Rewardle offers consumers and small businesses a digital version of a loyalty card.
“Pre revenue, we effectively replaced the old coffee punch card with a digital system which allows small business owners to build a database and use email, social and mobile marketing,” Weerasooriya says.
“So we are filling that vaccum of the Yellow Pages and building a social network of customers and merchants based on transactions.”
Weerasooriya says he is “effectively using the ASX as a funding source” rather than going down the venture capital route.
“We basically took a traction story to the market and raised $4 million. We are over subscribed,” he says.

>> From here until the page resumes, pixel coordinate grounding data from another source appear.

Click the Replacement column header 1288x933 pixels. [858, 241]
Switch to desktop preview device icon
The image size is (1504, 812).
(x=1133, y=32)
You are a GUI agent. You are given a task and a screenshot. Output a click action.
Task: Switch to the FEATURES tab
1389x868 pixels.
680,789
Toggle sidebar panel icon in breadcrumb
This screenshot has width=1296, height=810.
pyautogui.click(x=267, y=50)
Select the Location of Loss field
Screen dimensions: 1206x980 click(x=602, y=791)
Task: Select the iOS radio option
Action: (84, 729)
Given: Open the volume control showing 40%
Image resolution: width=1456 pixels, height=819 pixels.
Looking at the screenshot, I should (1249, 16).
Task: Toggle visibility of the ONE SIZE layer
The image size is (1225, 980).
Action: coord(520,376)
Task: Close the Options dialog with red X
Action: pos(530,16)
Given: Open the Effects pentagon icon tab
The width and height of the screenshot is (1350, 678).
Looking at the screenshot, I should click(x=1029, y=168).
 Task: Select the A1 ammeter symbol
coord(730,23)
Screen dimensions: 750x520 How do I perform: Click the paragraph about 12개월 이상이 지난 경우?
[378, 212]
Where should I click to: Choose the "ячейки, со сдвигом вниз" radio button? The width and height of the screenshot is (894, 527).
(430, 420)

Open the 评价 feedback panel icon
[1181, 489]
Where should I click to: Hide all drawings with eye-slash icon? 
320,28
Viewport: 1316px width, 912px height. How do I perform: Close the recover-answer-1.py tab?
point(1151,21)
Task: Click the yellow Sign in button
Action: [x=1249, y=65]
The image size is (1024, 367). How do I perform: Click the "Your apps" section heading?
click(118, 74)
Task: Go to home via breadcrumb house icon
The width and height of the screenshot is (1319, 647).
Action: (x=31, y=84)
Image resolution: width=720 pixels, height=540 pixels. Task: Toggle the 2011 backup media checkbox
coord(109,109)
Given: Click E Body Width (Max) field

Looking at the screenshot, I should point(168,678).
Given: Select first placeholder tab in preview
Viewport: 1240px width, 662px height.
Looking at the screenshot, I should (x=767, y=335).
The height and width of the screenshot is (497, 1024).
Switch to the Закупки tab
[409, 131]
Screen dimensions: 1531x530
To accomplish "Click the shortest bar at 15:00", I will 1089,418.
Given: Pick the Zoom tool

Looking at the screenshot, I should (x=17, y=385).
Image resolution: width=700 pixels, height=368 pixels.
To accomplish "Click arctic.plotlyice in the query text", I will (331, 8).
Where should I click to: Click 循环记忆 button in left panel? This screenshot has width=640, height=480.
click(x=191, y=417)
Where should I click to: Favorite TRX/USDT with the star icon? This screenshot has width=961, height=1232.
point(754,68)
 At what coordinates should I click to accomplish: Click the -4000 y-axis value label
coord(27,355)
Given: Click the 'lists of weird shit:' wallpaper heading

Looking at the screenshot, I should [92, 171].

“Doing the rounds with the VCs it was really a lot of discounting and compression for not much money and not a lot of help in terms of getting on with the business.”
Weerasooriya believes his track record in tech companies helped the listing process as did the willingness to put his own money into the venture.
The entrepreneur’s previous ventures include CafeScreen which he sold to oOh!Media in 2012, TouchTaxi and Pugnacious George.
“I’m unique as I’m a couple of time successful exited entrepreneur who put $2.5 million of my own money in before we raised a cent of funding,” he says.
But Weerasooriya says investors were also attracted by the growth potential of Rewardle.
“We’ve spent a year and a half in stealth just building a massive footprint and then we popped up and said ‘right we’ve got half a million users on the system and we’re growing like a hockey stick’,” he says making a sweeping upward gesture with his hands.
Weerasooriya says the ASX is emerging as a potential growth funding source for early stage businesses.
He points to the back door listings of Bulletproof Networks, Decimal Software, Mig33, Newzulu and Spring.me along with recent market support for listed companies such as Freelancer.
“What we’ve got thanks to guys like Matt [Barrie] is a market that is receptive to tech stories,” Weerasooriya says.
“The way that we have raised the funding is very much around a growth forecast for merchants and users engagement. We have no reasonable basis to forecast, so there is no financial forecast, but we have a pretty strong view that there is growth potential”.
Weerasooriya estimates the listing process cost $300,000 to $400,000 but says the big benefit has been the public nature of an ASX listing.
“We wanted to play out on the big stage rather than trying to do it privately,” he says.